Christians mistakenly believe that Jesus came to forgive our sins; but in fact He came to remove that hereditary disposition to sin with which all men are born. Just as Satan took the first Adam and made him into sin, so God took the second Adam and made Him into righteousness. Throughout the Bible we see that Christ Jesus bore our sins by identification, not out of sympathy; He bore upon His own shoulders the whole massed sin of the human race over its existence in this world. Just as man was suddenly absented from God’s holy presence in the garden, just as suddenly was man redeemed from that condition bequeathed to him from Adam and put back into that condition that God designed him to be in.
From that place, man is once again free, as was Adam, to choose his eternal destiny. He can put his hand in that of Christ the King, or steadfastly turn away to follow after the author of evil, Satan.
God has done His bit, which is redemption; we have to do ours, which is to choose which one we will serve.
The problem with Christianity is that it is filled with those who believe; not necessarily those who have faith. Although “faith” and “belief” are translations of the same Greek word, pistis, they mean different things.
Children of Christian parents, for example, are brought up in belief; that is, belief in God and in Jesus Christ and in the gospels. While that condition is described as “faith” it is nothing of the sort; it is belief, and is the product of training; it is oida knowledge, an objective knowledge, not unlike the knowledge that the sun rises in the east, deriving from the belief of the parents. As such, it serves no eternal purpose and, in fact, it can be negative thing if it is assumed that this “belief” is Biblical “faith”.

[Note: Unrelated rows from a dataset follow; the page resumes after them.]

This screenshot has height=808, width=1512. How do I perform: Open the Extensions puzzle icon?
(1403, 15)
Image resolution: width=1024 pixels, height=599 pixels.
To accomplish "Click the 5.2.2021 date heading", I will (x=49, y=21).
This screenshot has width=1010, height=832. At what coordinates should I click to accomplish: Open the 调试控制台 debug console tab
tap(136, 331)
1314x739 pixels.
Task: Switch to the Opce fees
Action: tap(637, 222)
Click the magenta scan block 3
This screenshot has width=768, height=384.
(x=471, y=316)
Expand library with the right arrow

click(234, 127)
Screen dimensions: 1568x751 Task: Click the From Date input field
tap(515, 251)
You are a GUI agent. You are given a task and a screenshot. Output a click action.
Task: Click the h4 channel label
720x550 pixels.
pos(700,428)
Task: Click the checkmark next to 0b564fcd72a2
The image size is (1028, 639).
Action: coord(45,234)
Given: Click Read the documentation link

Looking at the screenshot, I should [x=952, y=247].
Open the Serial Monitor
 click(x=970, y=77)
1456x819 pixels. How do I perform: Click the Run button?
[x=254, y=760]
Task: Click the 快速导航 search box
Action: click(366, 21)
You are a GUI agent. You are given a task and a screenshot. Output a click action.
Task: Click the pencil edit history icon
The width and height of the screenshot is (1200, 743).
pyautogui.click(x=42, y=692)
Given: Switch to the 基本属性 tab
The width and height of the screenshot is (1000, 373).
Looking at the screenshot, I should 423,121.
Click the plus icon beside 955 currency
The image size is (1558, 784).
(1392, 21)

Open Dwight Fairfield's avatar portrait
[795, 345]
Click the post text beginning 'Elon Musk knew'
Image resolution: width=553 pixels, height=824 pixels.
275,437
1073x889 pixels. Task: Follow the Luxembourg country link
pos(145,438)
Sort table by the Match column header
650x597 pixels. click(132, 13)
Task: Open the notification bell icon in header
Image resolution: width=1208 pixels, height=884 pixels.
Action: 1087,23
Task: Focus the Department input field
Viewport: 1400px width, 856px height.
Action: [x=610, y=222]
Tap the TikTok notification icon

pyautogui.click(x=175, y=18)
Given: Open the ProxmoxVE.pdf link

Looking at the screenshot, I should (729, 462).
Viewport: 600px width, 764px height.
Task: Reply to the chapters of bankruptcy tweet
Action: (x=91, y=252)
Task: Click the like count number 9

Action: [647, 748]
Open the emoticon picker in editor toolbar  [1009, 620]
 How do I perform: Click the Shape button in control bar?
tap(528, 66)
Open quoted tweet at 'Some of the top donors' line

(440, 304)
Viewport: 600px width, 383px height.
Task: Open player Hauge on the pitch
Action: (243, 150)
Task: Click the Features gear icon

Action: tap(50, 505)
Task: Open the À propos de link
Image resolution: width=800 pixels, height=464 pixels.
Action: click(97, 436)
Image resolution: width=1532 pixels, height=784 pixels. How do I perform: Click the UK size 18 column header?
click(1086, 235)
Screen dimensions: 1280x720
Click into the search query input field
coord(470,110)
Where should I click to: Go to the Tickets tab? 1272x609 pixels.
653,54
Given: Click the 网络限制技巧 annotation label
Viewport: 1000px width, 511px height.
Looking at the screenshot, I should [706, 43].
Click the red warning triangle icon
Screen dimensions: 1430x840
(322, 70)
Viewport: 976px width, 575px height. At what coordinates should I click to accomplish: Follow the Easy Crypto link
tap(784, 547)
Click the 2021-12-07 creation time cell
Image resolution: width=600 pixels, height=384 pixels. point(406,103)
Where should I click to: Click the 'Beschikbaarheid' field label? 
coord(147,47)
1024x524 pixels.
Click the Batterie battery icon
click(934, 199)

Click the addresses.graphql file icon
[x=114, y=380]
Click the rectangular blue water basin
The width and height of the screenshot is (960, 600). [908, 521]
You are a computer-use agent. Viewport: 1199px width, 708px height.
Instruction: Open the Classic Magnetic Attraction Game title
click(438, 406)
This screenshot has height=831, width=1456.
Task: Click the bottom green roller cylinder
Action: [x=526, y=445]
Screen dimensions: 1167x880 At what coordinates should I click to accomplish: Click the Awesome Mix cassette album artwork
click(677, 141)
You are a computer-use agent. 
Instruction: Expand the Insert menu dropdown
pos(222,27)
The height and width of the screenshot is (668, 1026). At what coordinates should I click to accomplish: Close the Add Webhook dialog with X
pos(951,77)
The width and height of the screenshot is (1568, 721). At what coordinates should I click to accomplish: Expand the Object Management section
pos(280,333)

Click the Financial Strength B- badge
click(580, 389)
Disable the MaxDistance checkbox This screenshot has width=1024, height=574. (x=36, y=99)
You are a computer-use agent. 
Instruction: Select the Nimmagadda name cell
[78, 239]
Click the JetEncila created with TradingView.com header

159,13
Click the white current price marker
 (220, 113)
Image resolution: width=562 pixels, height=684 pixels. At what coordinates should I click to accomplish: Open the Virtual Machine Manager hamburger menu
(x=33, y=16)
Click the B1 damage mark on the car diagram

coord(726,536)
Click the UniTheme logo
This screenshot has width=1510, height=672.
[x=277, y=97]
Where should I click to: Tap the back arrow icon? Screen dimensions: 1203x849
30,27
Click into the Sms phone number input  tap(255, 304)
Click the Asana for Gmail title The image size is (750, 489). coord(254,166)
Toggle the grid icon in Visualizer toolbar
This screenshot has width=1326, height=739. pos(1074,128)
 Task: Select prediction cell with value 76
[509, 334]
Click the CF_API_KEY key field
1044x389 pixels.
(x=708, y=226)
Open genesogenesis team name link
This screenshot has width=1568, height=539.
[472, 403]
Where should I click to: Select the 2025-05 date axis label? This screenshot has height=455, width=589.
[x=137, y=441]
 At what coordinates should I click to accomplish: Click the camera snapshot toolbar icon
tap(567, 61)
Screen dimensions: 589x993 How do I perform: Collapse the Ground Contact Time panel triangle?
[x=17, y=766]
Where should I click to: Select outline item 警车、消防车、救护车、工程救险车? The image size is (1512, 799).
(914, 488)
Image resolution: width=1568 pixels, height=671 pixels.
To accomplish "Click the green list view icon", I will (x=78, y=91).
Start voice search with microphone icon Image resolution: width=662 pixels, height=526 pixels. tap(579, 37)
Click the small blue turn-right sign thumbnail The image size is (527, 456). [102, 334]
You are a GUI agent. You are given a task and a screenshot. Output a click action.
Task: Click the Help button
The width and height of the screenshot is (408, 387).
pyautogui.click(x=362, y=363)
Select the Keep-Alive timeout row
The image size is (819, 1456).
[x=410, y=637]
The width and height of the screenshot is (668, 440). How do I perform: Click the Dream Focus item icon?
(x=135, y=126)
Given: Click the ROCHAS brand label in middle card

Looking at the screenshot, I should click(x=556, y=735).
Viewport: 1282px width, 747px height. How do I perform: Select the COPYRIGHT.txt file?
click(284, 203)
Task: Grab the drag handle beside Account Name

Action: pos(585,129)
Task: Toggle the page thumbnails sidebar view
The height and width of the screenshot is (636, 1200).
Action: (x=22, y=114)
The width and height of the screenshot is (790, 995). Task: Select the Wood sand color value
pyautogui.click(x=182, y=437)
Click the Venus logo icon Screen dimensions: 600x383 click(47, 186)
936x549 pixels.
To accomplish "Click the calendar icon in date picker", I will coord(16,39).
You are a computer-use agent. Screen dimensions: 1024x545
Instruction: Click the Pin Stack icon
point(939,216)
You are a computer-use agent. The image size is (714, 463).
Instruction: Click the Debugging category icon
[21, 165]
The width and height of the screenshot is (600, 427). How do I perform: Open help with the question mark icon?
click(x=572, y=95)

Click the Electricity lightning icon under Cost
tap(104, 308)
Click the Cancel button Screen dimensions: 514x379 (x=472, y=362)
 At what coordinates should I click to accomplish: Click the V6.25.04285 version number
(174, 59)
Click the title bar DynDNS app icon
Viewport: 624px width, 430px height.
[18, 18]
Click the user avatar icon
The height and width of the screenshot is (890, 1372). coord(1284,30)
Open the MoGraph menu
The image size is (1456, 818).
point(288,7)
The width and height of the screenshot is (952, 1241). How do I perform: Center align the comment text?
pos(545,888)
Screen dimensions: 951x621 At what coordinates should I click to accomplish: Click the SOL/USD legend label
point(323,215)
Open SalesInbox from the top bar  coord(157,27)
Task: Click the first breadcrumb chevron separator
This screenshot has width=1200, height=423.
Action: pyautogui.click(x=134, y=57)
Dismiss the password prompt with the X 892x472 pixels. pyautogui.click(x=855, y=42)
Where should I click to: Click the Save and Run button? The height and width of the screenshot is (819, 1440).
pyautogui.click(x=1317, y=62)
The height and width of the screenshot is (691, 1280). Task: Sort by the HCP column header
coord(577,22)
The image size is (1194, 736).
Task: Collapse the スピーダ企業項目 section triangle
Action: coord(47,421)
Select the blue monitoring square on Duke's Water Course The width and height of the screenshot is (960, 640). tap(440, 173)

Belief must grow into faith and that can only be the work of the Holy Spirit only. Nicodemus, a leader and teacher of the Jews, knew the scriptures well and was a man who believed, serving in the temple as a priest; yet his belief was not faith and he did not know the truth. He knew there was something missing in his life and that Jesus had something that was not available in the temple life which all of the Jews shared in. He knew that Jesus came from God, because He spoke with divine authority, and Nicodemus wanted to know what Jesus knew. He came by night to find Jesus and to ask Him of these things. Jesus said this to him;
“Verily, verily, I say unto you; except one be born of water and the Spirit, he cannot enter into the kingdom of God! That which is born of the flesh is flesh; and that which is born of the Spirit is spirit” (John 3:5-6).
It is the Spirit’s work to bring men to faith; no man can do it, although many men claim they do.